Professor, Indian Institute of Science, Bengaluru, India
Perturbation of DNA topology in mycobacteria
To maintain the topological homeostasis of the genome in the cell, DNA topoisomerases catalyse DNA cleavage, strand passage and rejoining of the ends. Thus, although they are essential house- keeping enzymes, they are the most vulnerable targets; arrest of the reaction after the first trans-esterification step leads to breaks in DNA and cell death. Some of the successful antibacterial or anticancer drugs target the step ie arrest the reaction or stabilize the topo -DNA covalent complex. I will describe our efforts in this direction – to target DNA gyrase and also topoisomerase1 from mycobacteria. The latter, although essential, has no inhibitors described so far. The new inhibitors being characterized are also used to probe topoisomerase control of gene expression.
In the biological warfare between the organisms, a diverse set of molecules encoded by invading genomes target the above mentioned most vulnerable step of topoisomerase reaction, leading to the accumulation of double strand breaks. Bacteria, on their part appear to have developed defense strategies to protect the cells from genomic double strand breaks. I will describe a mechanism involving three distinct gyrase interacting proteins which inhibit the enzyme in vitro. However, in vivo all these topology modulators protect DNA gyrase from poisoning effect by sequestering the enzyme away from DNA.
Next, we have targeted a topology modulator protein, a nucleoid associated protein(NAP) from Mycobacterium tuberculosis to develop small molecule inhibitors by structure based design. Over expression of HU leads to alteration in the nucleoid architecture. The crystal structure of the N-terminal half of HU reveals a cleft that accommodates duplex DNA. Based on the structural feature, we have designed inhibitors which bind to the protein and affect its interaction with DNA, de-compact the nucleoid and inhibit cell growth. Chemical probing with the inhibitors reveal the importance of HU regulon in M.tuberculosis.

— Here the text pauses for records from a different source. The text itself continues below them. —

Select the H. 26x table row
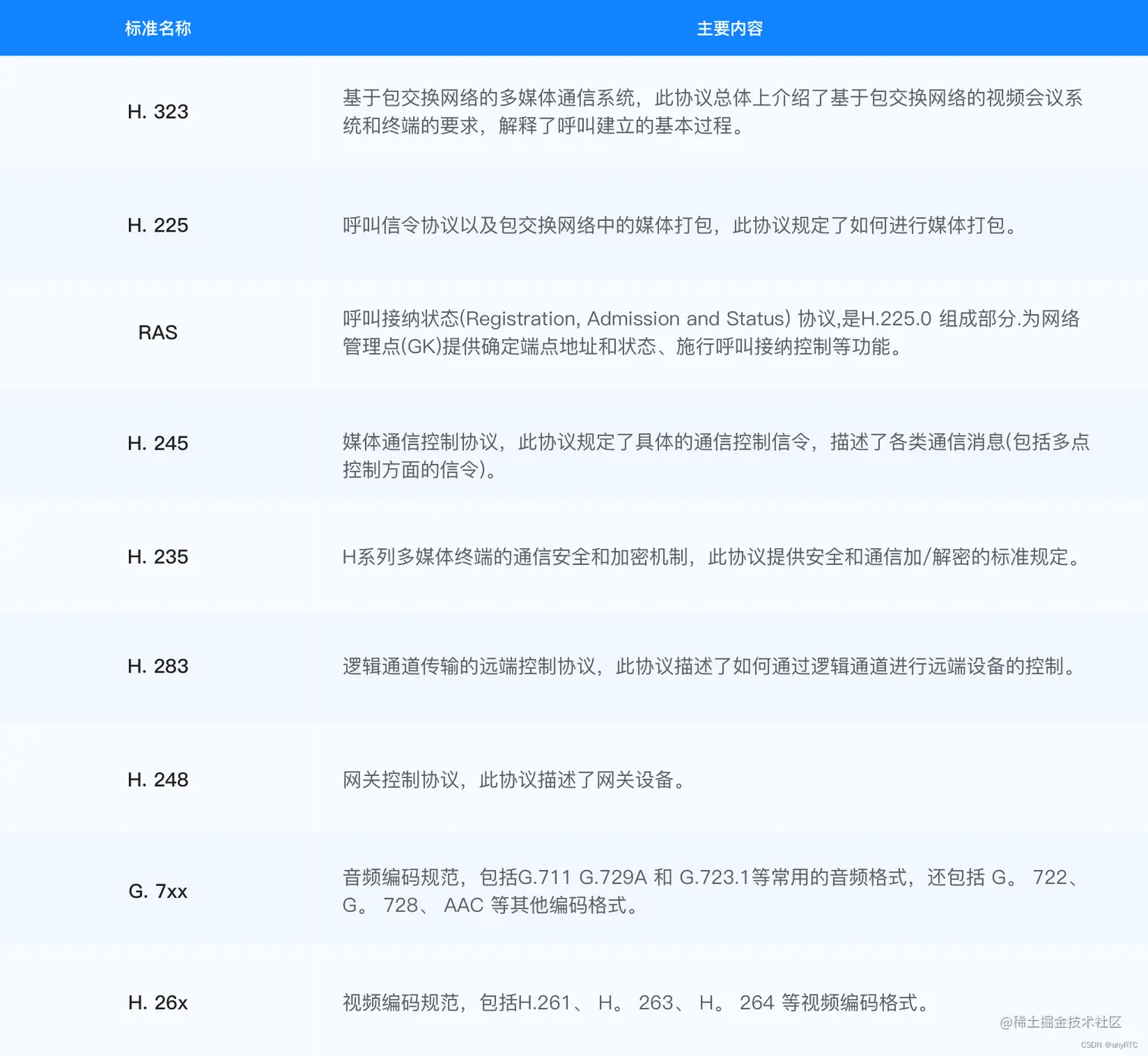This screenshot has height=1056, width=1148. 574,1002
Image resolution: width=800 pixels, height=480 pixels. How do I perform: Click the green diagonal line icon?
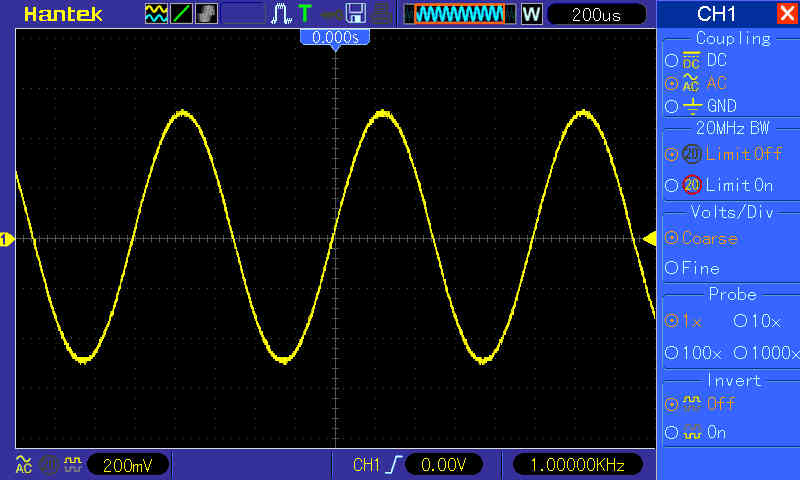[181, 14]
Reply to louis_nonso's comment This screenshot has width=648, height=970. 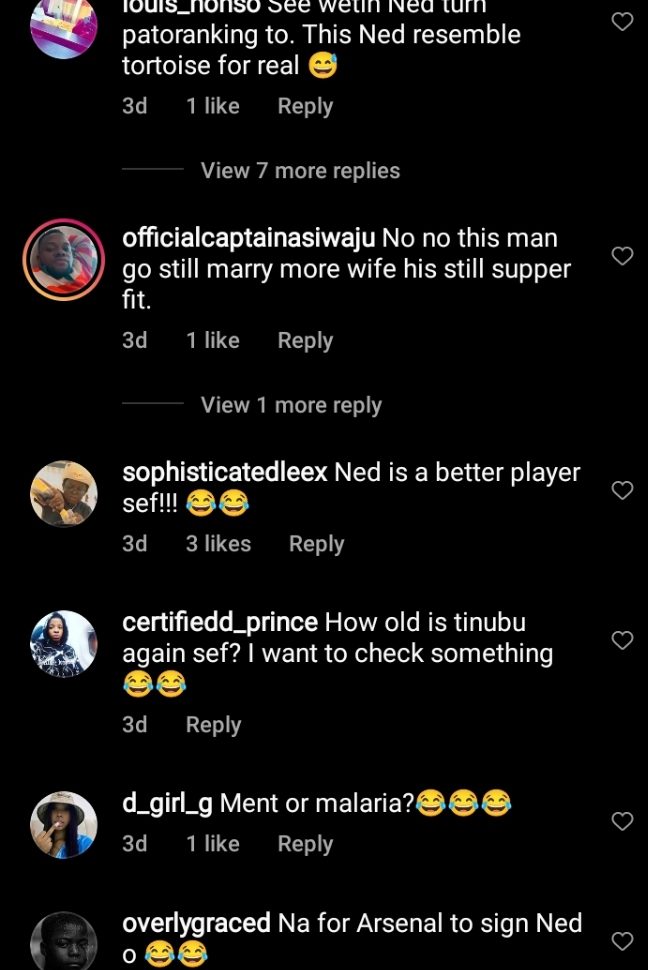[305, 106]
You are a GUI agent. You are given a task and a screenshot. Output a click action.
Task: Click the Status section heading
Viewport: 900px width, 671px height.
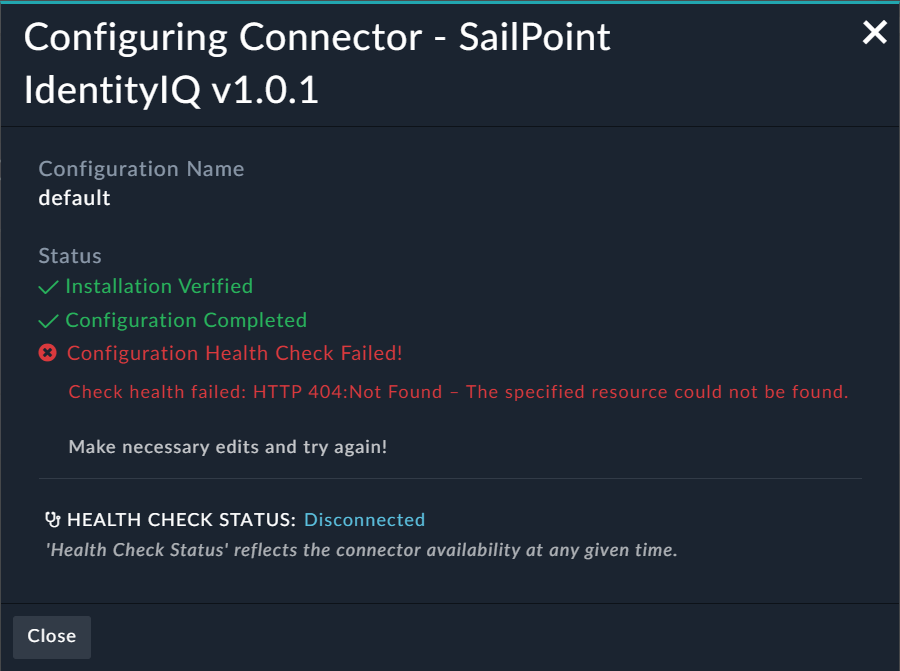[70, 255]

Sukhithasri V, Nisha N, Vivek V and Raja Biswas
The host innate immune system acts as the first line of defense against invading pathogens. During an infection, the host innate immune cells recognize unique conserved molecules on the pathogen known as Pathogen Associated Molecular Patterns (PAMPs). This recognition of PAMPs helps the host mount an innate immune response leading to the production of cytokines (Akira et al. 2006). Peptidoglycan, one of the most conserved and essential component of the bacterial cell wall is one such PAMP. Peptidoglycan is known to have potent proinflammatory properties (Gust et al. 2007). Host recognize peptidoglycan using Nucleotide oligomerization domain proteins (NODs). This recognition of peptidoglycan activates the NODs and triggers downstream signaling leading to the nuclear translocation of NF-ÎºB and production of cytokines (McDonald et al. 2005). Pathogenic bacteria modify their peptidoglycan as a strategy to evade innate immune recognition, which helps it to establish infection in the host. These peptidoglycan modifications include O-acetylation and N-glycolylation of muramic acid and N-deacetylation of N-acetylglucosamine (Davis et al. 2011). Modification of mycobacterial peptidoglycan by N-glycolylation prevents the catalytic activity of lysozyme (Raymond et al. 2005). Additionally, mycobacterial peptidoglycan is modified by amidation for unknown reasons.
Here, we have investigated the role of amidated peptidoglycan in Mycobacterium sp in modulating the innate immune response. We isolated amidated peptidoglycan from Mycobacterium sp and non-amidated peptidoglycan from Escherichia coli. We made a comparative analysis of the cytokine response produced on stimulation of innate immune cells by peptidoglycan from E. Coli and Mycobacterium sp. Macrophages and whole blood were treated with peptidoglycan and the cytokines secreted into spent medium and plasma respectively were analyzed using ELISA. Our results show that peptidoglycan from Mycobacterium sp is less effective in stimulating innate immune cells to produce cytokines. This intrinsic modulation of the cytokine response suggests that mycobacteria modify their peptidoglycan by amidation to evade innate immune response.